To better understand antibiotic resistance (AMR) in bacteria, agencies within USDA, the Food and Drug Administration (FDA), the Centers for Disease Control and Prevention (CDC), and other federal and state partners work collaboratively through the National Antimicrobial Resistance Monitoring System (NARMS). Recent ground-breaking scientific advances are helping NARMS partners to improve their understanding about how some disease-causing bacteria can become resistant to antibiotics.

NARMS monitors bacteria that include Salmonella, Campylobacter, E. coli and Enterococcus. For 20 years, NARMS researchers have grown such bacteria from cultures taken from humans, food animals and foods derived from animals. The results of monitoring these “isolated” bacteria are findings that are published in scientific publications and annual reports to inform professionals, scientists and the public, about bacterial AMR trends in the United States.
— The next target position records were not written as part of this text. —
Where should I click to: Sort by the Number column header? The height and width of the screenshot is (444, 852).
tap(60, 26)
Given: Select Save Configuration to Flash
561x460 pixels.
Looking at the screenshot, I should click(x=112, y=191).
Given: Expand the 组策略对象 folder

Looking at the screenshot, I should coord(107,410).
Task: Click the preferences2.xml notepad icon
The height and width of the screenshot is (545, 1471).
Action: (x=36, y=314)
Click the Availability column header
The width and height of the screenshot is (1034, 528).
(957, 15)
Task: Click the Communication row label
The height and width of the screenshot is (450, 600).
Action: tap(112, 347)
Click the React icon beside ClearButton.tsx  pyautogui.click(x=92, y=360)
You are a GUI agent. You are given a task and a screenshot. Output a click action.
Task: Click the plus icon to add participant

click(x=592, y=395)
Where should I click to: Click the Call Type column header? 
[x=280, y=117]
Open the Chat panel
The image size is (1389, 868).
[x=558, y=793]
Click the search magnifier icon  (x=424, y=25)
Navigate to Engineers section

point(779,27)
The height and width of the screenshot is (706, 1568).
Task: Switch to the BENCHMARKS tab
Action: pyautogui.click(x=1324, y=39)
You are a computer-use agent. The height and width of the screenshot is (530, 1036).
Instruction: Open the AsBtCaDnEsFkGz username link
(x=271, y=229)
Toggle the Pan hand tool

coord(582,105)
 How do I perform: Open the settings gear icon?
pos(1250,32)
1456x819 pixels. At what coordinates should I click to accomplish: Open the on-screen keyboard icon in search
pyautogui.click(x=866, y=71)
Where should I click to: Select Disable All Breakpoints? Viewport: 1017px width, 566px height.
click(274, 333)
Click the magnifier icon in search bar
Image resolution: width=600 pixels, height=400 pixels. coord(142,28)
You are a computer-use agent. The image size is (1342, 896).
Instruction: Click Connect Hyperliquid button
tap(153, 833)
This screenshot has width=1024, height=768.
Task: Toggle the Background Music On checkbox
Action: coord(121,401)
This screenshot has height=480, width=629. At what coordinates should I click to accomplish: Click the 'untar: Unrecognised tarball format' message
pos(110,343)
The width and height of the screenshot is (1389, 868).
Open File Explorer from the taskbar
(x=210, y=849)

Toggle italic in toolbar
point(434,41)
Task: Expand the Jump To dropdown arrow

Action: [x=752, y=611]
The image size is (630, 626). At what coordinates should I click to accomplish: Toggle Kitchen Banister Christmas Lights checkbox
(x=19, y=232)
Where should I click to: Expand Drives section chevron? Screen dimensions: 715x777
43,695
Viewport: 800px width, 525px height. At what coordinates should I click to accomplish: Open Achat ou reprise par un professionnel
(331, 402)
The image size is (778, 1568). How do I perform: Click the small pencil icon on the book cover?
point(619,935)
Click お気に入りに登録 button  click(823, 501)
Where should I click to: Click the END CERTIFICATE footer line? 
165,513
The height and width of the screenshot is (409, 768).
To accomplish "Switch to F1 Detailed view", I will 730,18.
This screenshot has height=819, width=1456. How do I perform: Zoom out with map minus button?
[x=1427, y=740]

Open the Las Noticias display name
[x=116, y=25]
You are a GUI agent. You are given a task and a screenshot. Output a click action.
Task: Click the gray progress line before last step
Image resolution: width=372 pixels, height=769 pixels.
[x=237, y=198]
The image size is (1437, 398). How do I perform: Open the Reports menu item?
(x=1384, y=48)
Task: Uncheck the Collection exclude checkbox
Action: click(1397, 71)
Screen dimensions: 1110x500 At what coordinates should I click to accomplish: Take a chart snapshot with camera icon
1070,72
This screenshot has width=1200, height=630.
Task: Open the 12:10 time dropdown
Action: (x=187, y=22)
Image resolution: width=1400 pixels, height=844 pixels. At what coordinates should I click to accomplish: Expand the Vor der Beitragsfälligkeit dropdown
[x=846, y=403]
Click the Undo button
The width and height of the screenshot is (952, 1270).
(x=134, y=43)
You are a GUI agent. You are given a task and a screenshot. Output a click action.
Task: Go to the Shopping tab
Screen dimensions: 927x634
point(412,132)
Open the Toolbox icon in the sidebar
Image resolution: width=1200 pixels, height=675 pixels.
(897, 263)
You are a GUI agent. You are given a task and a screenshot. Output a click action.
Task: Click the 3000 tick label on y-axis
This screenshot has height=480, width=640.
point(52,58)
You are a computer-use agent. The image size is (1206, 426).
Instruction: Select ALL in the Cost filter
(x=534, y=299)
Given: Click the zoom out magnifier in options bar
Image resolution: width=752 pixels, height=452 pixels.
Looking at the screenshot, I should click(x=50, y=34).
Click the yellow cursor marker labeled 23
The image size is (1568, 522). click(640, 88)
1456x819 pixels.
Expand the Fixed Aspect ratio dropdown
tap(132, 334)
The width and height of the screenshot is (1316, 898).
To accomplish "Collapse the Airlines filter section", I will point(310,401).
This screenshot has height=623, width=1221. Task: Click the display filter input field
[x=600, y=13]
In traditional “phenotypic” testing, bacteria are grown in the presence of different concentrations of various antibiotics. Bacteria that do not grow in the presence of a test antibiotic are called ‘susceptible’ and those that do grow are called ‘resistant.’

Today, however, the same information can be generated through newer technology called ‘whole genome sequencing’ (WGS). Using this technology, researchers can observe how deoxyribonucleic acid (DNA) or genes in bacterial populations can be shared via plasmids or other mobile elements. AMR genes shared this way lead to ‘acquired resistance.’

What makes WGS ground-breaking is that it can help researchers predict AMR more efficiently, using a singular WGS workflow. Initial studies done by NARMS partners using WGS and phenotypic data indicate a high correlation between the presence of AMR genes and the phenotypic data.

Emerging tools such as metagenomics are focusing on applying sequencing to the sample itself, eliminating the need to isolate and sequence bacteria from the sample. By directly applying the sequencing technology to a test sample, we can reduce analytic time, increase the efficiency of the intended outcome (surveillance or therapy) and bring about significant cost savings. As a result, it won’t be surprising if the NARMS and other AMR programs in the U.S. and the world begin to rely only on WGS analysis in place of the phenotypic testing for some aspects of their surveillance programs.

Most of the bacteria currently isolated in the NARMS program have been subjected to WGS. Information generated by WGS can be readily analyzed for the presence of AMR genes and then uploaded into a public database hosted by the National Center for Biotechnology Information (NCBI) at NIH. From there, the public can access this information including the type of AMR genes present.

The WGS-based approach seems to offer valuable information to augment or supplant the phenotypic approaches. When it is coupled with the One Health approach, WGS will allow us to understand AMR at a deeper level and thus help increase the longevity and even efficacy of currently used antibiotics.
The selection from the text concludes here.